» **Work request**
Repeat precisely the line in which "Where should I" occurs and all lines that follow it in the entries below. Pictures must be omitted.

+++

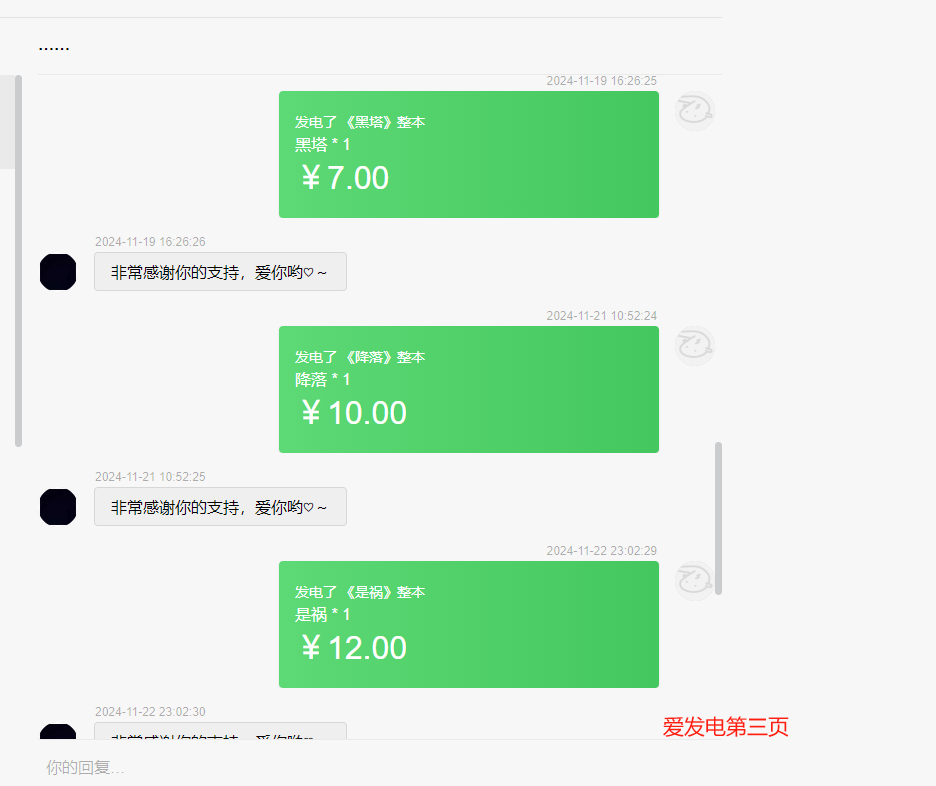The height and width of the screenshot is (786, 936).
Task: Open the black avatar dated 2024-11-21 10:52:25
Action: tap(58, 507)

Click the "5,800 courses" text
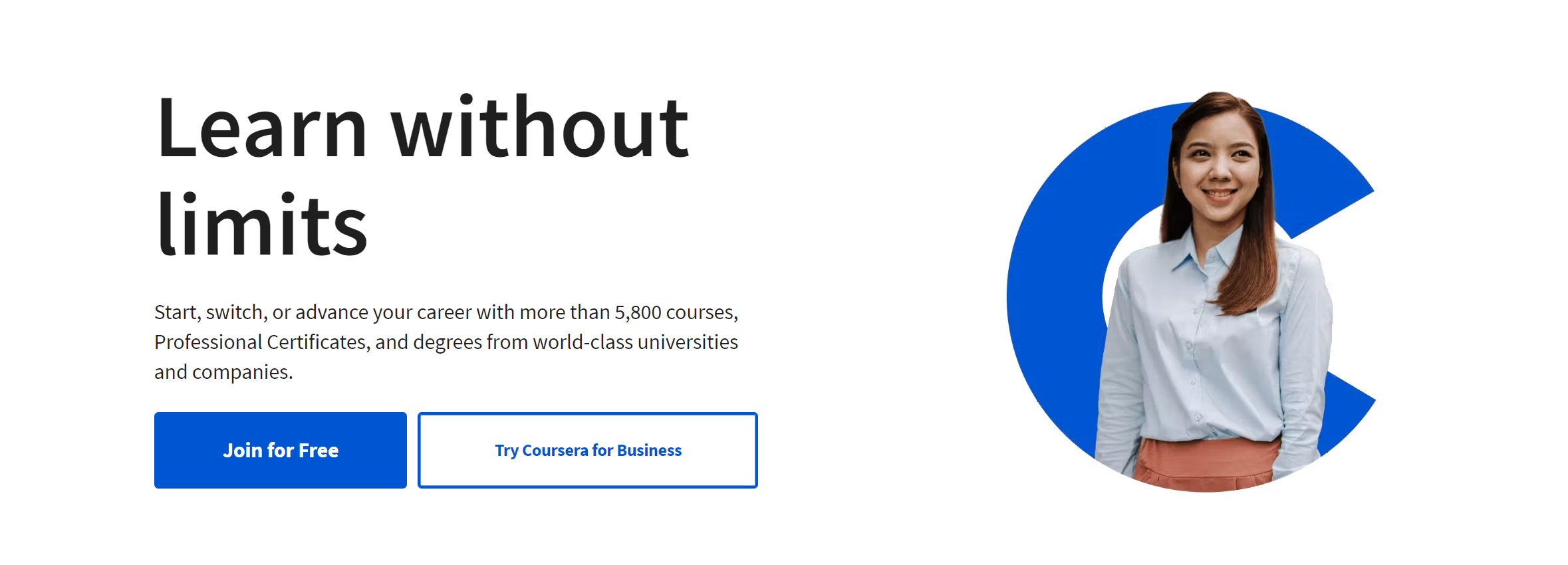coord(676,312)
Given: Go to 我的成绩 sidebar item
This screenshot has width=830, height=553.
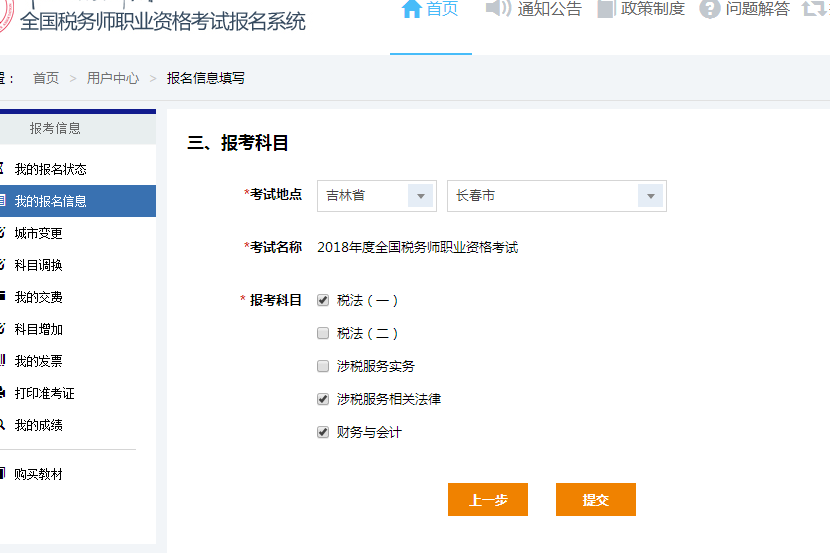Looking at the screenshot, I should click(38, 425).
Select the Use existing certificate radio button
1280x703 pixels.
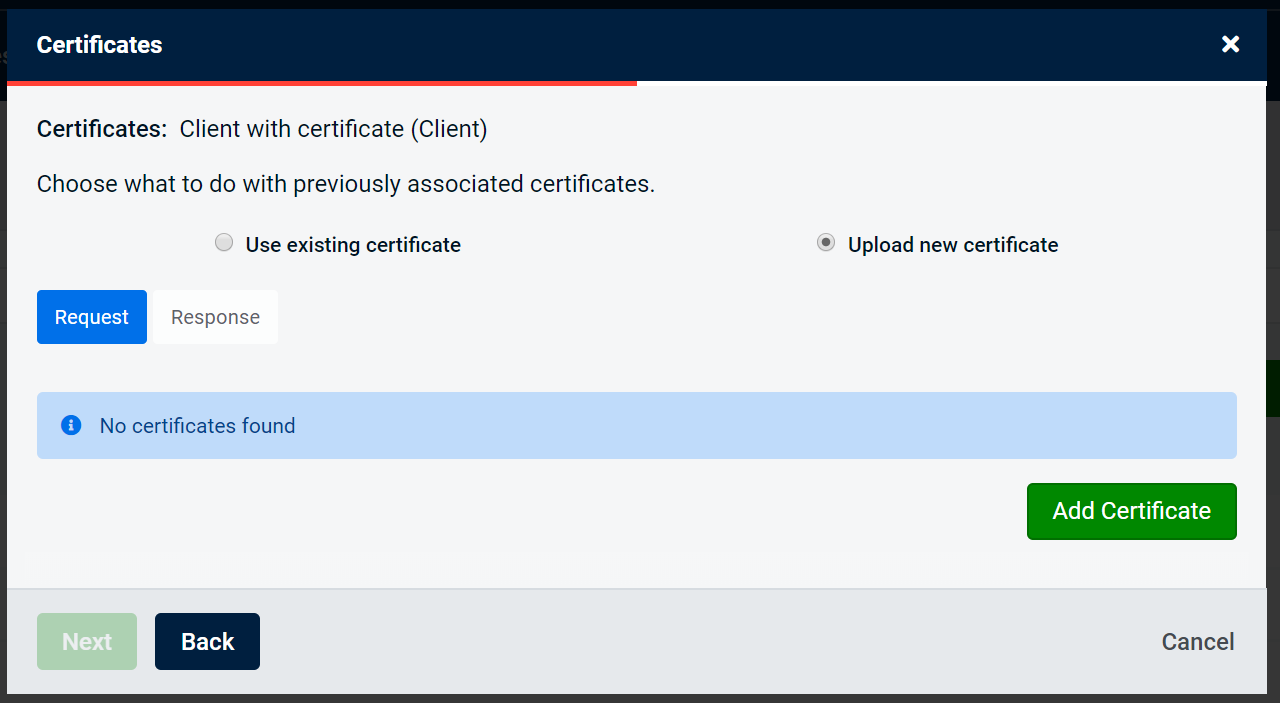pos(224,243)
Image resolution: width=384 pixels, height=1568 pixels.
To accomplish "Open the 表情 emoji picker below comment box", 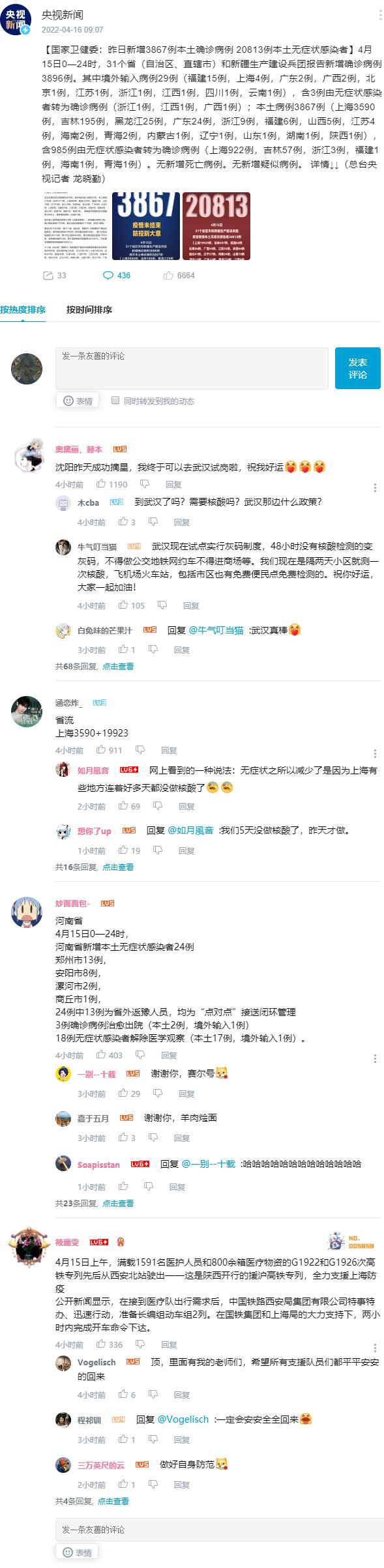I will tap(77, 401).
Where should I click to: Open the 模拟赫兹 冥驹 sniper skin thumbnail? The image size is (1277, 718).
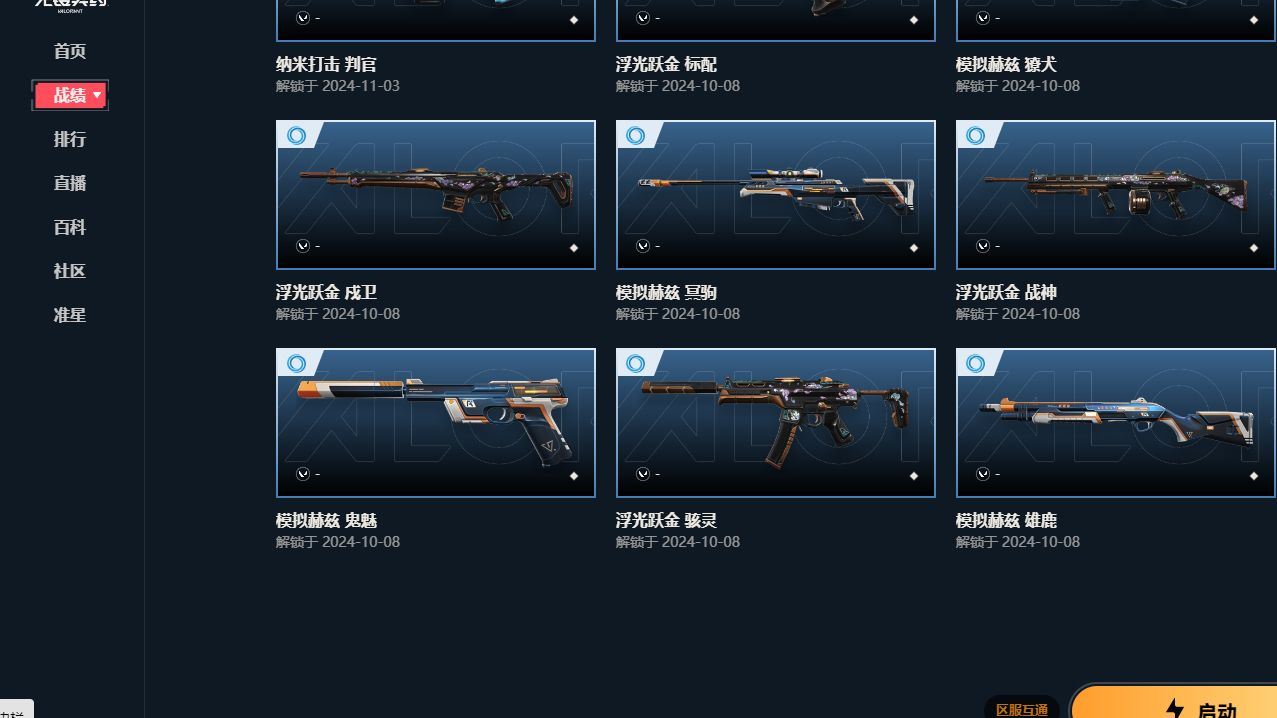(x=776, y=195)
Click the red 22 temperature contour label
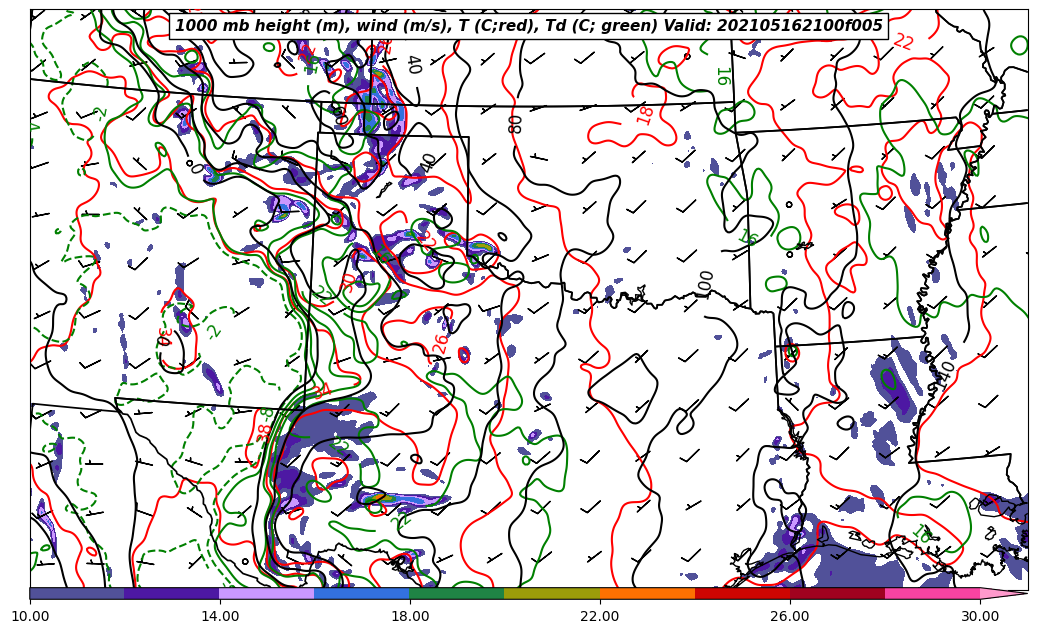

+++

» **Exercise result**
Where should I click to: Open the 模拟赫兹 冥驹 sniper skin thumbnail? The image size is (1277, 718).
(x=776, y=195)
Click the red 22 temperature contour label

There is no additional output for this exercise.